To be done: According to the as_wide_format documentation, how are non-numeric HL variables reduced within each haul-species combination?

Skip to contents

Create a wide-format data frame from a datras_raw / DATRASraw object, using HH as the main haul-level table and spreading selected HL variables into species-specific columns.

Usage

as_wide_format(
  x,
  vars_hh = c("Survey", "Gear", "Country", "Ship", "Year", "Quarter", "Month", "Day",
    "lon", "lat", "timeOfYear", "abstime", "DayNight", "TimeShotHour", "HaulDur"),
  vars_hl = "Count",
  species_var = "Species",
  id_var = "haul.id",
  sep = "__",
  fill = 0,
  sanitize_names = TRUE,
  verbose = TRUE
)

Arguments

x

A datras_raw object.

vars_hh

Character vector of haul-level variables to keep from HH.

vars_hl

Character vector of variables from HL to spread wide across species. Defaults to "Count".

species_var

Character scalar giving the HL variable that defines the species-specific column names. Defaults to "Species". Can also be set to "Valid_Aphia" or another grouping variable present in HL.

id_var

Character scalar giving the haul identifier variable used to match HH and HL. Defaults to "haul.id".

sep

Character scalar used to separate the HL variable name from the species name in wide column names. Defaults to "__".

fill

Value used to replace missing values in the wide HL columns. Defaults to 0.

sanitize_names

Logical. If TRUE (default), species names used in wide column names are converted to lower case and non-alphanumeric characters are replaced with underscores.

verbose

Logical. If TRUE (default), warnings are issued for requested variables that are not found.

Value

A data frame in wide format with one row per haul.

Details

The output contains one row per haul. Requested haul-level variables from HH are kept as ordinary columns, while requested variables from HL are expanded into columns of the form "<variable><sep><species>".

The function starts from the HH table and adds requested variables from HL after aggregating them to unique haul.id x species_var combinations.

Numeric HL variables are summed within haul-species combinations before reshaping wide. Non-numeric variables are reduced by taking the first non-missing value.

Variables requested in vars_hh or vars_hl that are not found in the relevant table are omitted and reported with a warning.

See also

Examples

if (FALSE) { # \dontrun{
## One row per haul, species-specific count columns
tab <- as_wide_format(x)

## Add more HL variables
tab <- as_wide_format(
  x,
  vars_hl = c("Count", "CatCatchWgt")
)

## Use Aphia IDs instead of species names in column names
tab <- as_wide_format(
  x,
  vars_hl = c("Count"),
  species_var = "Valid_Aphia"
)
} # }

Recorded data:
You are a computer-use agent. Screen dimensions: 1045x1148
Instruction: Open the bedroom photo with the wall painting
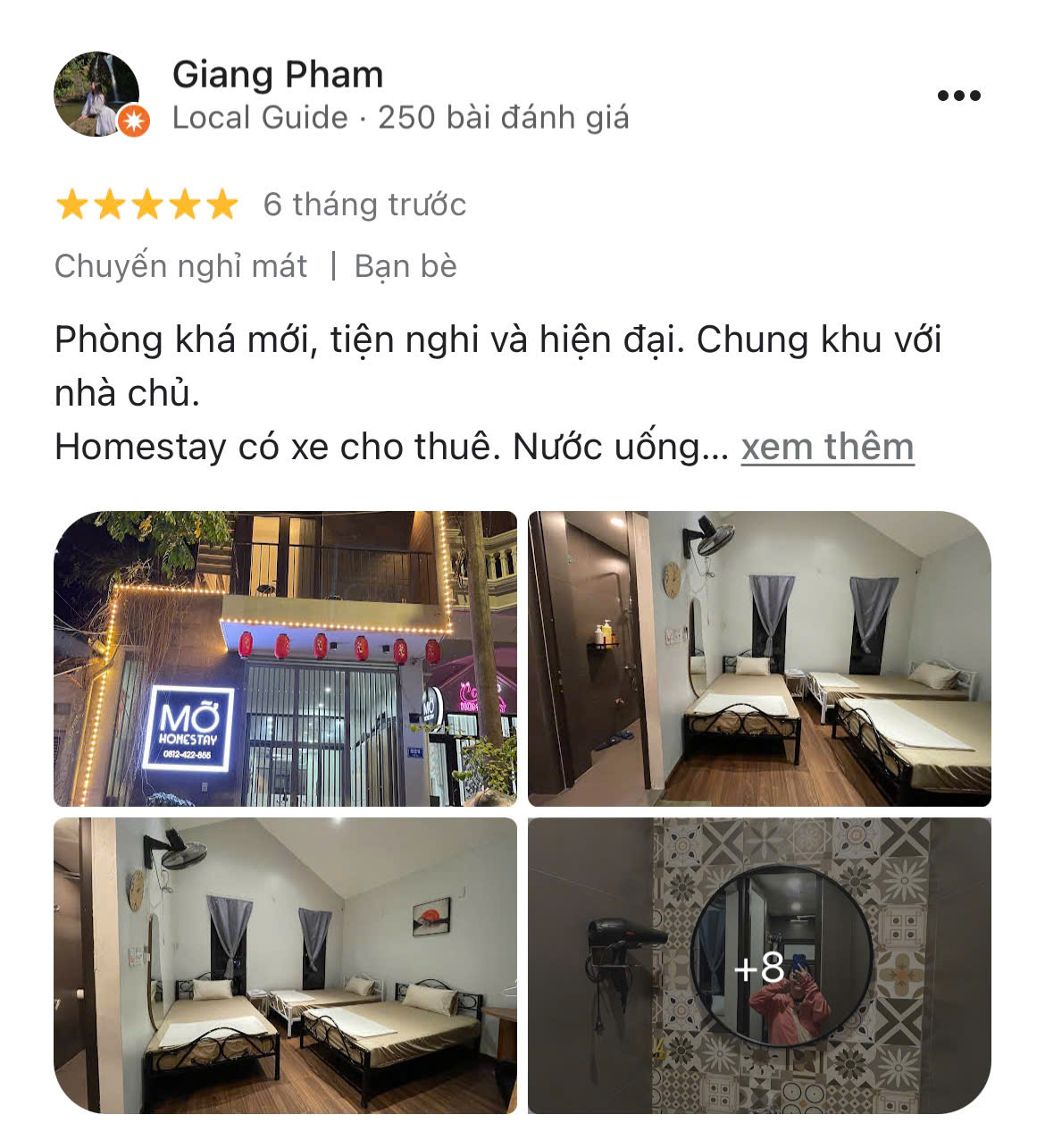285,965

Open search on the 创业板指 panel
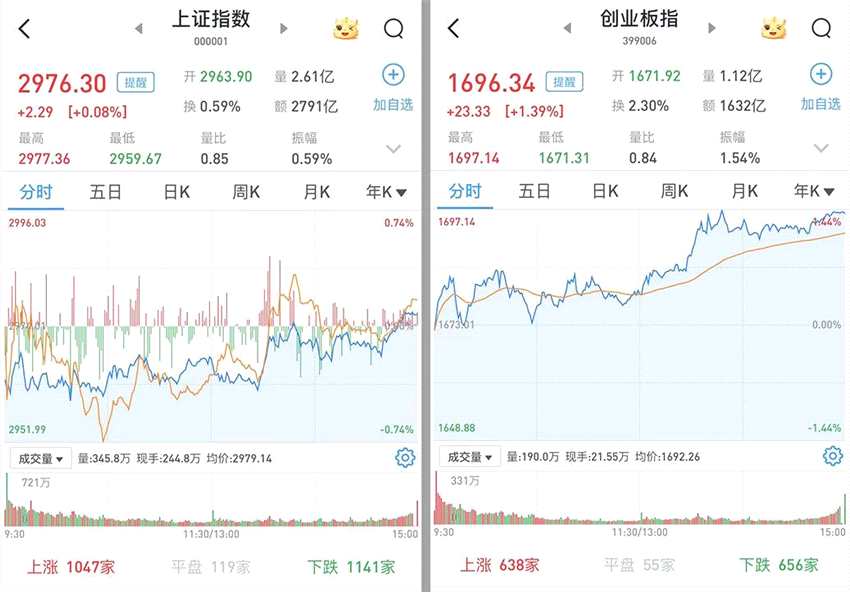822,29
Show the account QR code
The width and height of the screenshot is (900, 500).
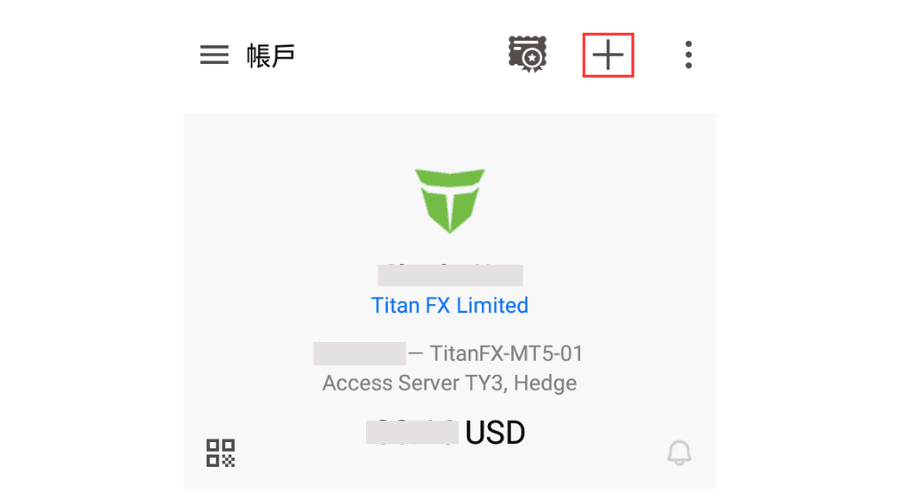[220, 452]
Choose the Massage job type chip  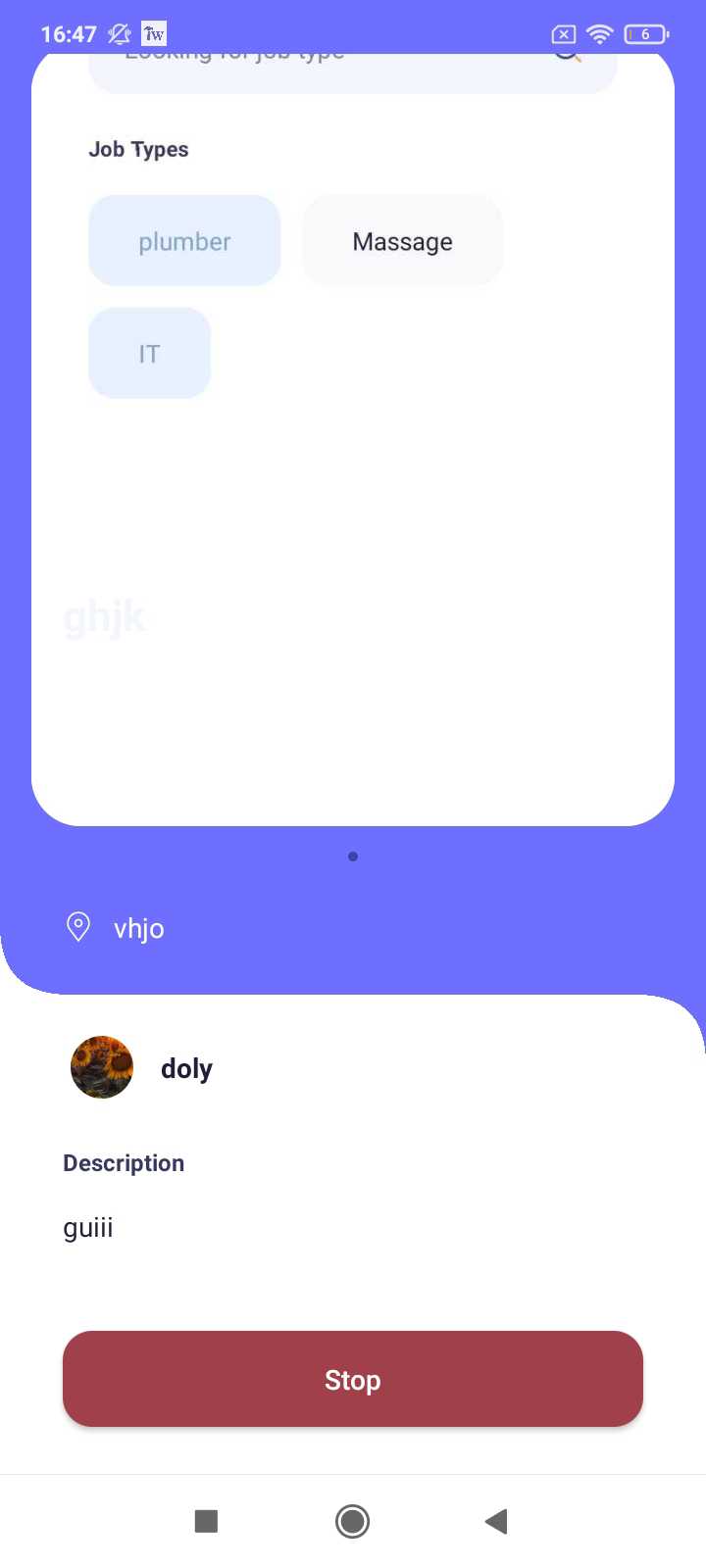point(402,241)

==

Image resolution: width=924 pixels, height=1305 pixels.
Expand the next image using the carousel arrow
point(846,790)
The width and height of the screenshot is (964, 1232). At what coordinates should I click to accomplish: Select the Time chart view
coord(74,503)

Result of this exercise: They are reduced by taking the first non-missing value.